There is a lot of value in the water-cooler effect for salespeople in working in an office with easy access to SME knowledge, meeting people in different departments and sharing stories with colleagues. However this social aspect aside, salespeople are more productive working from home, and part of the problem is the office itself.
Open plan has been around since commerce began in London in the 18th century.
Open plan was sold as an innovative concept for offices back in the 1940’s, a Frank Lloyd Wright idea implemented first at SC Johnson Wax. Wright’s innovative design was well spaced, but open. The original idea was slowly degraded over the ensuing decades without regard for workers in the typing pool and other clerical roles. This excellent Vox video Open Offices are Over-rated gives a brief history of office design.
For those who were not around before word processing systems were invented, Mad Men was an echo-back to the noisy and impersonal work environment of the typing and clerical pool of those times from the 50’s to the 70’s.
Then came cubicles, an idea from furniture manufacturer Herman Miller in the 60’s. I started selling in 1981 and the cubicles were 6’ high and covered in brown sound absorbent carpeting and they were a big advance on open plan from a privacy perspective. You could have a normal conversation with someone next to you having a phone conversation without overhearing what was being said at normal volume.
Then the height of the cubicle was reduced several feet and glass was fitted to provide a feeling of connectedness. But the noise level went up drastically as the partitions dropped and the modern surfaces while looking cool, reflected noise instead of absorbing it.

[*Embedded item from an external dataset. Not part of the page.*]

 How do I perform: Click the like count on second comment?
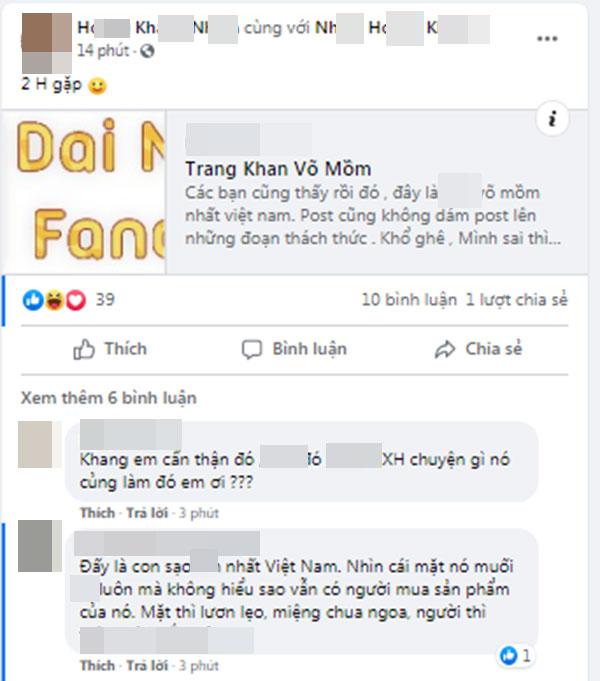click(x=516, y=655)
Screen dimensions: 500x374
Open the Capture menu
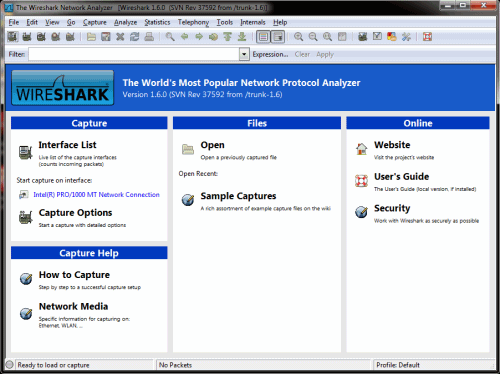[x=95, y=22]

Then came an open-plan work desk with the idea that salespeople use conference room or booth for making calls. I don’t know who the genius was who came up with this format, but the idea was sold as a collaborative environment in high density tech-hubs in Boston, San Francisco and New York, when actually, it is a terrible environment for any customer-facing professional making calls. It was cheap though. All of these environments have drawbacks, but from a sales perspective, the open desk setup of today’s tech companies really sucks.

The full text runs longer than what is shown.